Actuellement, la centrale a pu implanter 10 agences commerciales dans 8 régions du Burkina Faso, afin de rapprocher le médicament du patient et réduire de ce fait, le délai de livraison des produits pharmaceutiques.

Quant à la faillite de l’institution avancée par certaines personnes, la Direction générale a communiqué des chiffres qui parlent d’eux-mêmes. Un chiffre d’affaire par exemple de 3,2 milliards en 1998 pour atteindre 36 milliards en 2015 avec des ambitions de 40 milliards de prévision en cette année 2016. Alors que la fourchette des autres centrales de même type de la sous-région se situe entre 4 à 5 milliards. Les prévisions pour 2016, elles risquent d’être compromises si la crise perdure, a confié le Directeur général.


Mais dans l’ensemble foi des conférenciers, la CAMEG se porte bien. Elle jouirait de la confiance de ses fournisseurs dont certains mêmes livrent des produits d’une valeur de 1 milliard sans demander de garantie quelconque. Mieux, l’institution a décidé de vendre certains produits à perte pour le bonheur des populations, jouant ainsi son rôle de service public.

Les conférenciers n’ont pas manqué aussi de souligner sa dimension régionale car de plus en plus sollicitée pour des activités sous régionales dans le cadre de programmes d’institutions internationales. De plus, elle est reconnue comme étant la plus « performante des 21 centrales membres de l’Association africaine des centrales d’achat des médicaments essentiels génériques(ACAME) ».

Elle continue à faire d’importants investissements dans le but de dynamiser davantage ses actions et interventions.

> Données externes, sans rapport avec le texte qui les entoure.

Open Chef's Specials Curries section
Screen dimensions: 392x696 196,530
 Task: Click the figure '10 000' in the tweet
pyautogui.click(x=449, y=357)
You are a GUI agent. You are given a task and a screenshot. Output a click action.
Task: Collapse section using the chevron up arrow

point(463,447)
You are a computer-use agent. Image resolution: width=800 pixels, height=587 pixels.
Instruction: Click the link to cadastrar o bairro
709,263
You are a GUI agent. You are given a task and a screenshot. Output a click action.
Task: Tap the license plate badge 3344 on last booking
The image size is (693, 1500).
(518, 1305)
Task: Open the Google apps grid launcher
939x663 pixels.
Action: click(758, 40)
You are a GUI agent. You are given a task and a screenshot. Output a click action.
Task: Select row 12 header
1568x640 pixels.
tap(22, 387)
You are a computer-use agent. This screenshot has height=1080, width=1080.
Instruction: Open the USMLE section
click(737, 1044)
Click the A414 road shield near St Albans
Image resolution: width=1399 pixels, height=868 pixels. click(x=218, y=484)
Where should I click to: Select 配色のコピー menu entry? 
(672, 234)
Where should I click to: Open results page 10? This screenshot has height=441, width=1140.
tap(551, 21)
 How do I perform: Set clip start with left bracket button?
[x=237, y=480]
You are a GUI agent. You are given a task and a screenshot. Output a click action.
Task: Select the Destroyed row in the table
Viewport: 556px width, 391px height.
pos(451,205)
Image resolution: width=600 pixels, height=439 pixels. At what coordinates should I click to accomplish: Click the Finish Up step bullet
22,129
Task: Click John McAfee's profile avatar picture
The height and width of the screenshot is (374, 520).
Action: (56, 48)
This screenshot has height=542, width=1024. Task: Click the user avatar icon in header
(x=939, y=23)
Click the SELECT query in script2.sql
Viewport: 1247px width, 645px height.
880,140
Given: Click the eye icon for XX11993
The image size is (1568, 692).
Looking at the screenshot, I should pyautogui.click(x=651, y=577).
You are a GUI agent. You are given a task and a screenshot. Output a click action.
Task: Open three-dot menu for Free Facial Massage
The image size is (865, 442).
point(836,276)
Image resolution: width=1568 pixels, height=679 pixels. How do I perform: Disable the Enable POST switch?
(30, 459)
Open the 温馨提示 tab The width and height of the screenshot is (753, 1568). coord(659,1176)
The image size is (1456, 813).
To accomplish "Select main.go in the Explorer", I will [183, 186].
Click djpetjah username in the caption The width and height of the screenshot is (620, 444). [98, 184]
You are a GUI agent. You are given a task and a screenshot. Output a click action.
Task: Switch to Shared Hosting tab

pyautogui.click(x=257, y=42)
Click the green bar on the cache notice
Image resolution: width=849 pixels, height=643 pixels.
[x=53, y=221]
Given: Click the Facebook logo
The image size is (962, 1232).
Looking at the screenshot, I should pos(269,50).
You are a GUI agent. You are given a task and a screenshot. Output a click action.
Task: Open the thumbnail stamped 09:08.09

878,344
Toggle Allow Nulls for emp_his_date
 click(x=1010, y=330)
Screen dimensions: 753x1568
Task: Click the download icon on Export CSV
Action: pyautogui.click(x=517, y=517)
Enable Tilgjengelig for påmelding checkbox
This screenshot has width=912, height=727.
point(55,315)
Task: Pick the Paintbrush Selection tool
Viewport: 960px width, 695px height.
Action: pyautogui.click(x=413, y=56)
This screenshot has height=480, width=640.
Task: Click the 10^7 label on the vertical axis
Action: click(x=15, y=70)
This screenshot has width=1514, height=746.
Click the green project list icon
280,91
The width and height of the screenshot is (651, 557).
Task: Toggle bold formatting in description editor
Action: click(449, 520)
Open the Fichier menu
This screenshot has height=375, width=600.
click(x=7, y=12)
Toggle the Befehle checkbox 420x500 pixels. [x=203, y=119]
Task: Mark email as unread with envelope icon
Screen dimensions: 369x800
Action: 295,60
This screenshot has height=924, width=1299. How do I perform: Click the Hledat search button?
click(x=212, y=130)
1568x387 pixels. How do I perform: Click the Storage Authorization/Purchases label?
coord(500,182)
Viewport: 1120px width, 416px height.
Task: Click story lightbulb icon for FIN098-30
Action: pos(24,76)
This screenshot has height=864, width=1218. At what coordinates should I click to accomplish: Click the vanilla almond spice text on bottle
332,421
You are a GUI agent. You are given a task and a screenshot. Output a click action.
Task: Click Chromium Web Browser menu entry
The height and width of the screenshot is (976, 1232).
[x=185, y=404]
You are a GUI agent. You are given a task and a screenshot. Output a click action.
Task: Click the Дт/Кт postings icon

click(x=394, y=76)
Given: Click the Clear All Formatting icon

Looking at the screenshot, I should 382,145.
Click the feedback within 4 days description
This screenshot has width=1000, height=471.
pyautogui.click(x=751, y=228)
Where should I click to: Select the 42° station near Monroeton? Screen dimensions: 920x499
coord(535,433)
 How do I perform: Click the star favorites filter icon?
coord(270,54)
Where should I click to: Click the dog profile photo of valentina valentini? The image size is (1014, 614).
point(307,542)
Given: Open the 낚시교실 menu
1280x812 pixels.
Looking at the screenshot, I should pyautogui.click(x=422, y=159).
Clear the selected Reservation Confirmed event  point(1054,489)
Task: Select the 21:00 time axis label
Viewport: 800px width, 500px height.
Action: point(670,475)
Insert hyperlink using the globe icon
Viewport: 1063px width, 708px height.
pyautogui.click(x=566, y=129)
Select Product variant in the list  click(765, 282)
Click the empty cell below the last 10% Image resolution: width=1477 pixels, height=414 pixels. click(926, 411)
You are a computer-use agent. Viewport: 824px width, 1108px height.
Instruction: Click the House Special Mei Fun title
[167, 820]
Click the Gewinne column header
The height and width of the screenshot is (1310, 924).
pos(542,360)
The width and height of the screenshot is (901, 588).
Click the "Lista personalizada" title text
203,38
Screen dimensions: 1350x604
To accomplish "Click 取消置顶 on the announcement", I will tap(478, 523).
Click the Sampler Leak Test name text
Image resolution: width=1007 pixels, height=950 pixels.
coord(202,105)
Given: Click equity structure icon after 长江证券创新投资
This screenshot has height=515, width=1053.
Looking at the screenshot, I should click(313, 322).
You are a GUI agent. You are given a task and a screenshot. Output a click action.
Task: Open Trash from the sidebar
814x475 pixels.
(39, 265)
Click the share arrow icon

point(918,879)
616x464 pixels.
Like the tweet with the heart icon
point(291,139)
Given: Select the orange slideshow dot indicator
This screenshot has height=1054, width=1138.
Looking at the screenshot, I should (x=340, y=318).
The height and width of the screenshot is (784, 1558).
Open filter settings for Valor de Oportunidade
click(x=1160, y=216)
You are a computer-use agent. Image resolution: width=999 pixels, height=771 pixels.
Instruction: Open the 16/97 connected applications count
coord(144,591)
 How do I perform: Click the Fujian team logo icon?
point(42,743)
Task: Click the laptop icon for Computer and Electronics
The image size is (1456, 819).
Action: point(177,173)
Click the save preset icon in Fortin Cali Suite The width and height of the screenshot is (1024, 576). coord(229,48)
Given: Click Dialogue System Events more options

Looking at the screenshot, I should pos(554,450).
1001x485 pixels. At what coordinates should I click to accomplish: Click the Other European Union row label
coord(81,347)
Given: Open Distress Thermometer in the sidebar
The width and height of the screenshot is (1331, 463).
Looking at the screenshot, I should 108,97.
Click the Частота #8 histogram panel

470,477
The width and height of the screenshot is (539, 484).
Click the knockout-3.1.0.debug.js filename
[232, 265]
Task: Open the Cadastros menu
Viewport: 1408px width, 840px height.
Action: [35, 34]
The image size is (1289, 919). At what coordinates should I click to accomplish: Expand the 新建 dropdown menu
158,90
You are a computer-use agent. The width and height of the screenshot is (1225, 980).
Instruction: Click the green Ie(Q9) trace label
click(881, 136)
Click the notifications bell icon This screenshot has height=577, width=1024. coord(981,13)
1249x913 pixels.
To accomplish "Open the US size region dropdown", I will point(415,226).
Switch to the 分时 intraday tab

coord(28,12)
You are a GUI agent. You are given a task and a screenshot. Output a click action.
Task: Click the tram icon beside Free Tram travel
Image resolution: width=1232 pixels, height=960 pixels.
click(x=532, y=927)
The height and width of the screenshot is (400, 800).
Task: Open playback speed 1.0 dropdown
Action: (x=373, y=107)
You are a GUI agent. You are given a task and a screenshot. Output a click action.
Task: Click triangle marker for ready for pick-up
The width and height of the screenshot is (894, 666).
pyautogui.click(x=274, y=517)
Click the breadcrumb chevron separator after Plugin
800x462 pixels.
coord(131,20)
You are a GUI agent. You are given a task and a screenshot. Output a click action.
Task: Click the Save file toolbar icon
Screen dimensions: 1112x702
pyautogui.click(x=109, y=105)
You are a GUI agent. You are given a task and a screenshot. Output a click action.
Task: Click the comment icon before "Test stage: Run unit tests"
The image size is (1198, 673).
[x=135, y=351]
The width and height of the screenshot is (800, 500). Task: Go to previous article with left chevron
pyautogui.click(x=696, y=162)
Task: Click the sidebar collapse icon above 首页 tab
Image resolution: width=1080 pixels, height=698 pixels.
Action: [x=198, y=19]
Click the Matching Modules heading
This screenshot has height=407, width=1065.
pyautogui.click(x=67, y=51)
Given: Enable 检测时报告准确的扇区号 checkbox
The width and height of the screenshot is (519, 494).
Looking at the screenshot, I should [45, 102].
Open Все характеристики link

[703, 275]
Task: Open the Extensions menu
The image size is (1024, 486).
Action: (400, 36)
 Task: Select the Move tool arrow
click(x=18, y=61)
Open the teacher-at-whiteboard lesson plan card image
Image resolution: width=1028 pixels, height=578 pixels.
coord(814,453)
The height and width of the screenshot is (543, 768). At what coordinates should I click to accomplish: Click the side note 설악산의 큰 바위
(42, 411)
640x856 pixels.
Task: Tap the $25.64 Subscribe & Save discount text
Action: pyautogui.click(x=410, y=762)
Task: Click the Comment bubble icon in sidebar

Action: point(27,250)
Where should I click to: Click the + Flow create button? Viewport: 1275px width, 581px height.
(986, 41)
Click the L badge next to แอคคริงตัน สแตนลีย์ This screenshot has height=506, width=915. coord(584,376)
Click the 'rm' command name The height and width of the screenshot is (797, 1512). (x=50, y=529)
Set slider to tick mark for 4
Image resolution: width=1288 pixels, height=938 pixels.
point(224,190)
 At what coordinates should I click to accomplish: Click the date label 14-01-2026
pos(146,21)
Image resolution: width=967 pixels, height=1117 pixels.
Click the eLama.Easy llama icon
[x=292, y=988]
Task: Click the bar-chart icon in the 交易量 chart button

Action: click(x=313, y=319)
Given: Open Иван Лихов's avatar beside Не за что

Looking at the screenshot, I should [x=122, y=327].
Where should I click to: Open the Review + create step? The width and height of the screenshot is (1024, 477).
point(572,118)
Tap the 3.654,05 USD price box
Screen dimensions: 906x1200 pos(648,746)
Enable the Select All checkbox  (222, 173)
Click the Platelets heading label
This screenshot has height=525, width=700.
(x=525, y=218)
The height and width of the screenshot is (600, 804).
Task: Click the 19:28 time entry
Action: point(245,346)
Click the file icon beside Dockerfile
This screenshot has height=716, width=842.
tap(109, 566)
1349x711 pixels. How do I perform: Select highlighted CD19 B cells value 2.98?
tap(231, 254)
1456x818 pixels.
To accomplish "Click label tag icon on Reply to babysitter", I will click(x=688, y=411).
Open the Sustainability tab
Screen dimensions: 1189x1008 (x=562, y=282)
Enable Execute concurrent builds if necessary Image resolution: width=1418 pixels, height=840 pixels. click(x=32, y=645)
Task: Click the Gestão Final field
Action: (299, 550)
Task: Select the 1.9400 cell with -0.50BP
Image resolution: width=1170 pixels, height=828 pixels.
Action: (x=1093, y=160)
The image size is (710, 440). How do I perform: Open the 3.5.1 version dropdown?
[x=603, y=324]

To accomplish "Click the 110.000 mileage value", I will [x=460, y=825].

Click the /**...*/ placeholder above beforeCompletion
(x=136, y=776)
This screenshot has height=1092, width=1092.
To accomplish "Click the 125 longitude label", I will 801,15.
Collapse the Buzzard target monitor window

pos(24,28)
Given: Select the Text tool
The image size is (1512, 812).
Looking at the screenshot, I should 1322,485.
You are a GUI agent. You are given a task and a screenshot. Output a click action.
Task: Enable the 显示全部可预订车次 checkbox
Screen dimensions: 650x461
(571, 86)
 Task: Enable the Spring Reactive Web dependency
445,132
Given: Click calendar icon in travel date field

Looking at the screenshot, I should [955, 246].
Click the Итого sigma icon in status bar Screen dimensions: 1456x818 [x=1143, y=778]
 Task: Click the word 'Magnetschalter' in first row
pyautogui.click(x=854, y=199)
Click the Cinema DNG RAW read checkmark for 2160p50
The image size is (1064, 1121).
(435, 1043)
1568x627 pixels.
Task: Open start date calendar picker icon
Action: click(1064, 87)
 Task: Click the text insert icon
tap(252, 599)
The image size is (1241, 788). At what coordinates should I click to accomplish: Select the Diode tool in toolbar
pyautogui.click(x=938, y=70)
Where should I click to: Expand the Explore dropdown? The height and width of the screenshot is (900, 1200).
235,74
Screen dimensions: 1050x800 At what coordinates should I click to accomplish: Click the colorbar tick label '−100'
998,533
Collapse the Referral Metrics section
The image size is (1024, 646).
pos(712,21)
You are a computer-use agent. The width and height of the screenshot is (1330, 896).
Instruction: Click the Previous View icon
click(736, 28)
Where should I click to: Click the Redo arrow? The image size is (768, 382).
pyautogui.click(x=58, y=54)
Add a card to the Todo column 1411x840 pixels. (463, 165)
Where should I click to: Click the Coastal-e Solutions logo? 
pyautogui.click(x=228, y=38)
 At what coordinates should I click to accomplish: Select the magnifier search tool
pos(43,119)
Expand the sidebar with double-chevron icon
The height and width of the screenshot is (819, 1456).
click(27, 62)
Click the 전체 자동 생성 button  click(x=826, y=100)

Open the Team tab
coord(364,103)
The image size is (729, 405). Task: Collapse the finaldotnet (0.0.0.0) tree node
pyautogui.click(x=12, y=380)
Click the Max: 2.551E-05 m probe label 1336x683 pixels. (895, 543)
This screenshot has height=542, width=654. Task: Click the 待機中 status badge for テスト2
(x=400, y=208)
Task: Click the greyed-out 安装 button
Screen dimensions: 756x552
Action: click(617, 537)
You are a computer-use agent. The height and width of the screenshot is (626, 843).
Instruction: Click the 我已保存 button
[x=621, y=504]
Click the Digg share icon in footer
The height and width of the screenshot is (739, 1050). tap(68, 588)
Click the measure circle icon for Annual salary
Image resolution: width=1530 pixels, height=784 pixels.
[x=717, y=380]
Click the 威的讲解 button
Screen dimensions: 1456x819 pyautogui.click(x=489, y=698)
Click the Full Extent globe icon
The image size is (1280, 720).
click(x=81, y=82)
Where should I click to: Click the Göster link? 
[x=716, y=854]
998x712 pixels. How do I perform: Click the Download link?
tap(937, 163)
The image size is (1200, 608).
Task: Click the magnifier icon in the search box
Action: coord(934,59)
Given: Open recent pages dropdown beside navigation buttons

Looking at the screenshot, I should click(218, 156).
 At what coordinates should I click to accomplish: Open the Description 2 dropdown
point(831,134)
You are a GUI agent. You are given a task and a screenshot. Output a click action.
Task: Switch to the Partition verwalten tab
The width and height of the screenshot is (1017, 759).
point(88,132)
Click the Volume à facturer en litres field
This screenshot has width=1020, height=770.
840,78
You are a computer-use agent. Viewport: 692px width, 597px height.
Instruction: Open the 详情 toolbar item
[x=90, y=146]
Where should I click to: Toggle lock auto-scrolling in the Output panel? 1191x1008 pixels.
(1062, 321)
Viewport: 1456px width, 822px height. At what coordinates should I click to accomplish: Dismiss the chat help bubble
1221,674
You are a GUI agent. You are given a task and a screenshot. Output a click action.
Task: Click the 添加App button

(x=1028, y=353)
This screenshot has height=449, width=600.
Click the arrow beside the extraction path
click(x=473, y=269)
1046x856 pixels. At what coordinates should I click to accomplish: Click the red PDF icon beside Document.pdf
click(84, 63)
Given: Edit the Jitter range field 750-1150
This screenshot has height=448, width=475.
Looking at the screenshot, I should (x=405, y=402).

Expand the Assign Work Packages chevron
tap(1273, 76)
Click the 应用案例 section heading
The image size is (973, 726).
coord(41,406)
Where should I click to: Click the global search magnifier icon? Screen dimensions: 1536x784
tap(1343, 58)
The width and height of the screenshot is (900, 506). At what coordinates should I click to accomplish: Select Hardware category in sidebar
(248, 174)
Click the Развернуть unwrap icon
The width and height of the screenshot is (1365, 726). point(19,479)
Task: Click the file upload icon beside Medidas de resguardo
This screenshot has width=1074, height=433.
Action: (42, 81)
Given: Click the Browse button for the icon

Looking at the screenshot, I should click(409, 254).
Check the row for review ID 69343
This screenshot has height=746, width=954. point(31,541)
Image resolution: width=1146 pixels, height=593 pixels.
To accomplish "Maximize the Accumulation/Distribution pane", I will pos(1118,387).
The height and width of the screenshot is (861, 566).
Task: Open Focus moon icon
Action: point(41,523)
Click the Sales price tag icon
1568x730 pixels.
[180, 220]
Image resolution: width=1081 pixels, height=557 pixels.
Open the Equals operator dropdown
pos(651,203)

La nécessité de sortir de la crise

Les conférenciers ont dit leur souhait de voir la CAMEG sortir le plus rapidement possible de la situation de crise qu’elle traverse. Et « de la gestion de cette crise, dépendent beaucoup de choses » ont prévenu les membres de la direction. Mal gérée, cette crise entrainera d’énormes conséquences. C’est pourquoi ont-ils dit, elle doit être gérée dans l’intérêt des populations uniquement et non en fonction des humeurs de certaines personnes. Car la mauvaise gestion de cette crise pourrait compromettre gravement l’exécution des missions confiées à l’institution. De même que la politique de gratuité de certains soins serait impossible à poursuivre.


Ils ont dit leur confiance à l’institution judiciaire pour que le droit soit dit conformément aux statuts de la CAMEG. Et quelle que soit la décision judiciaire qui viendrait à être prise, le Directeur général Kadéba promet s’y conformer.

Les statuts de la CAMEG ont-ils fait savoir, ont été modifiés en 2000 faisant passer la durée du mandat des administrateurs de 2 ans à 3 ans renouvelable une fois.

A cette période, le Directeur général dit qu’il était encore étudiant en 3ème année de pharmacie. Et à ce titre étranger à toute modification de texte au niveau de la CAMEG. Il a dit ne pas vouloir faire trop de commentaires sur la question, le dossier étant devant la justice.

Les conférenciers ont reconnu qu’il y avait des insuffisances au niveau des textes juridiques qui encadrent le fonctionnement de la CAMEG. Voilà pourquoi ont-ils signalé, un processus de relecture des textes était en cours dans le but de les améliorer.

Ils ont donc appelé les autorités à exploiter tout le potentiel de la CAMEG pour maintenir ses acquis et consolider sa mission de service public et son rôle d’outil clé de la politique nationale de santé en matière de médicament.

En tout état de cause, la prudence et la sagesse doivent prévaloir au niveau des autorités dans la gestion de cette crise qui risque si elle perdure de perturber gravement le fonctionnement normal des districts sanitaires surtout et réduire à néant tous les efforts consentis pour la prise en charge des patients.